Ao Comprova, o RKI informou que a segmentação etária de seu banco de dados inclui a faixa entre 5 e 14 anos. Nesse segmento, o instituto contabiliza 18 mortes por covid-19 na Alemanha. Porém, o dado não faz a discriminação entre vítimas com e sem comorbidades.
Perguntados sobre essa segmentação, o RKI informou que ela está disponível apenas no boletim semanal do instituto, o mesmo que havia sido encaminhado anteriormente pelo Ministério da Saúde alemão.
Dados do Brasil
Na audiência pública sobre a vacinação infantil no Brasil, promovida pelo Ministério da Saúde, no dia 4 de janeiro, o secretário de Vigilância em Saúde, Arnaldo Medeiros, apresentou dados sobre casos e mortes de covid-19 entre crianças de 5 a 11 anos, com base no Sistema Sivep-Gripe.
No período de março de 2020 a dezembro de 2021, foram confirmados 6.324 casos de covid-19 e 311 mortes pela doença na faixa etária. Dos óbitos, cerca de 70% se tratam de crianças com comorbidades, ou 218 vítimas em número aproximado. Sem comorbidades, foram 30% das 311 mortes, ou cerca de 93 crianças.
Em 3 de janeiro deste ano, a Sociedade Brasileira de Pediatria emitiu um documento alertando para as taxas de mortalidade por covid-19 entre crianças e adolescentes, de 0 a 17 anos: no Brasil, são 41 mortes por milhão; nos Estados Unidos, 11 óbitos; e, no Reino Unido, 7. A entidade defende a vacinação para reduzir não só os casos e mortes pela doença, mas também para garantir o retorno seguro ao ambiente escolar.
Já em relação à Síndrome Inflamatória Multissistêmica Pediátrica (SIM-P), o boletim epidemiológico nº 93 do Ministério da Saúde, de 1 de janeiro de 2022, aponta 1.434 casos confirmados e 86 mortes entre 0 e 19 anos. Dessas mortes, a predominância se deu na faixa etária entre 5 e 9 anos de idade: 24 casos, ou 27,9% do total.
Por que investigamos?
O Comprova tem o compromisso de investigar conteúdos suspeitos que tenham viralizado na Internet sobre pandemia, políticas públicas e eleições. No caso em questão, o post teve mais de 3,3 mil interações, entre curtidas, retweets e comentários.

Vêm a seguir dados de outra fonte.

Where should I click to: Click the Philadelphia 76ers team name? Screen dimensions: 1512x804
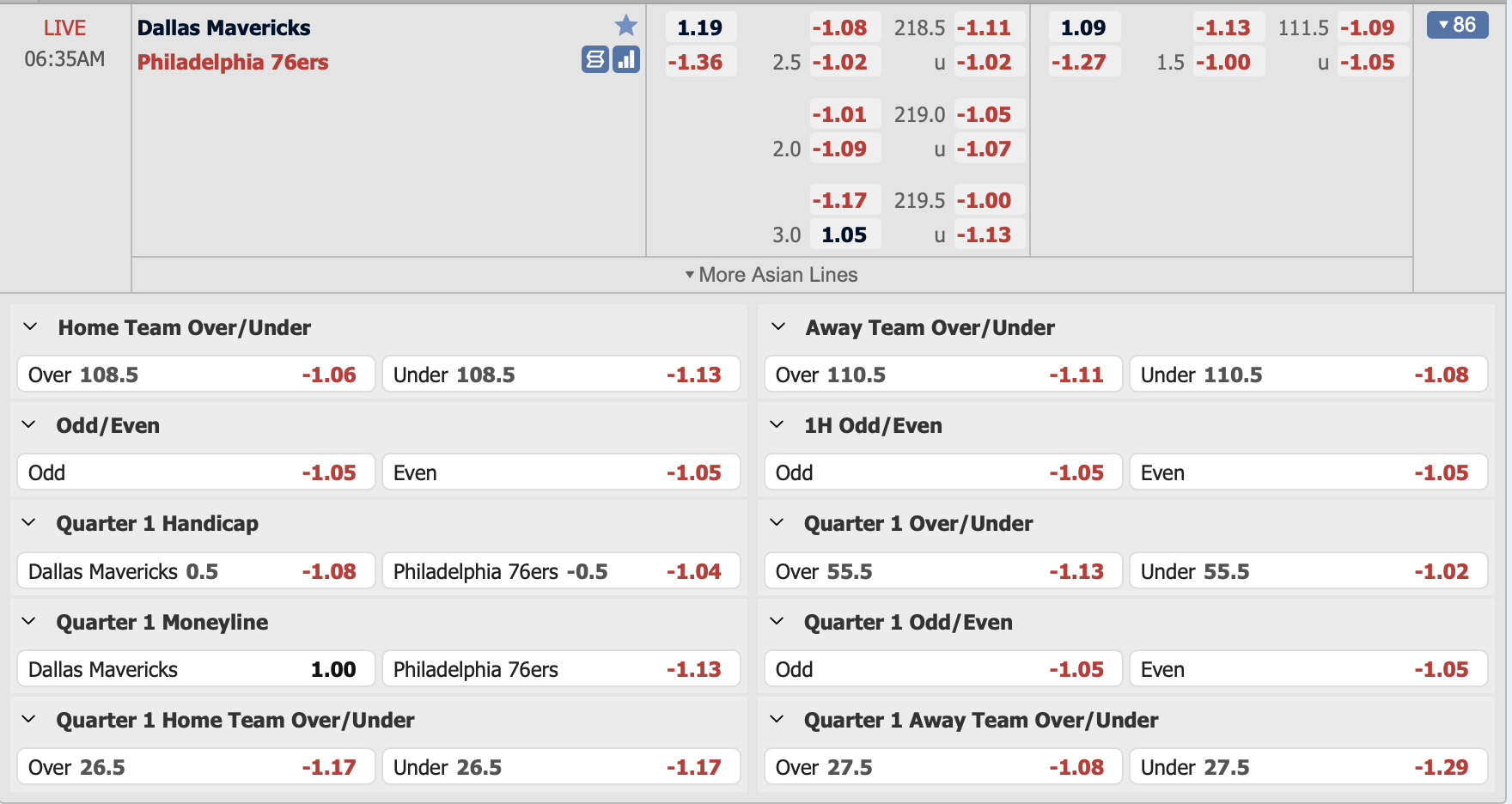click(x=233, y=62)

Um dos compartilhamentos foi feito, inclusive, pela deputada federal Bia Kicis (PSL-DF), que tem mais de um milhão de seguidores no Twitter e é contrária à vacinação infantil contra a covid-19.
Informações enganosas sobre a vacinação prejudicam a continuidade da campanha de imunização contra o vírus. A eficácia e segurança das vacinas é comprovada por órgãos de saúde nacionais e internacionais.

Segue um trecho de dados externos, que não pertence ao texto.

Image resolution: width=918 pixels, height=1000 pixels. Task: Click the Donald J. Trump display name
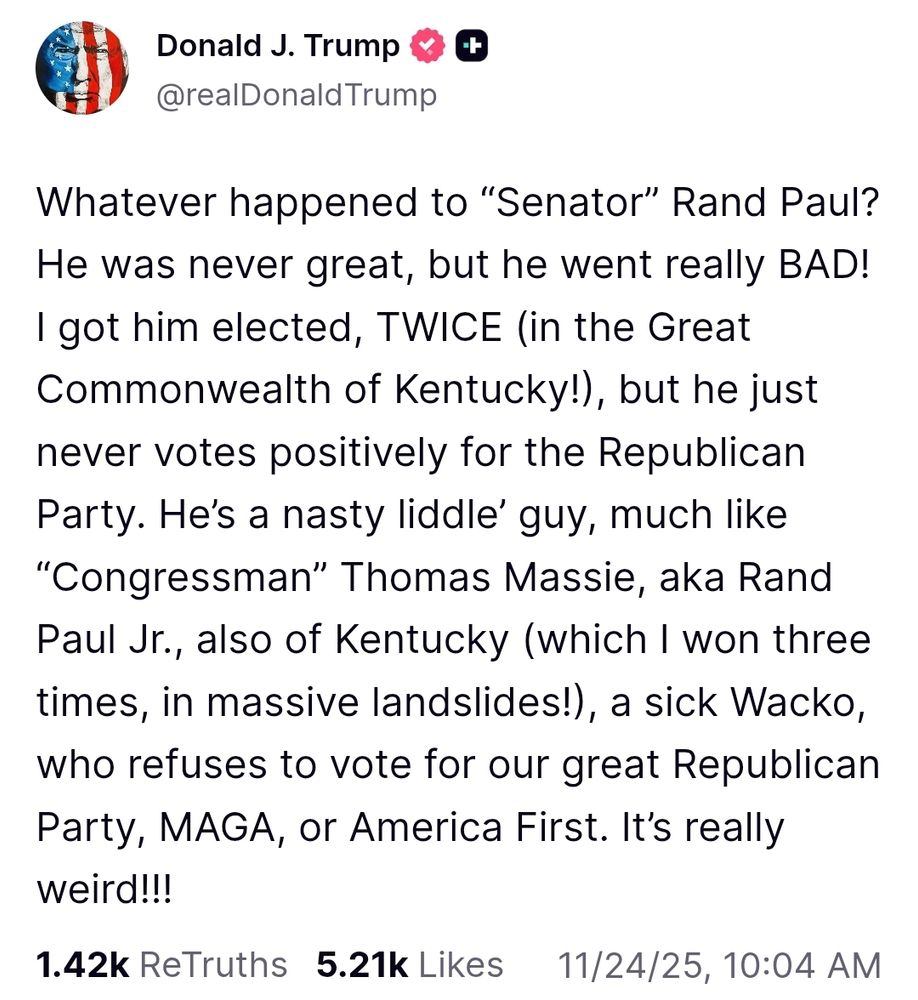click(x=280, y=45)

Em verificações anteriores, o Comprova também mostrou que a proteção oferecida pela vacina supera o risco de miocardite em crianças e que é enganoso que vacina contra covid-19 tenha provocado aumento de morte de crianças.

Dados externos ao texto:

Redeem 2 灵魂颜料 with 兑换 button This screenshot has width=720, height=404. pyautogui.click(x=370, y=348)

Enganoso, para o Comprova, é o conteúdo retirado do contexto original e usado em outro de modo que seu significado sofra alterações; que usa dados imprecisos ou que induz a uma interpretação diferente da intenção de seu autor; conteúdo que confunde, com ou sem a intenção deliberada de causar dano.
Desde 2020 o Correio de Carajás integra o Projeto Comprova, que reúne jornalistas de 33 diferentes veículos de comunicação brasileiros para descobrir e investigar informações enganosas, inventadas e deliberadamente falsas sobre políticas públicas e a pandemia de covid-19 compartilhadas nas redes sociais ou por aplicativos de mensagens.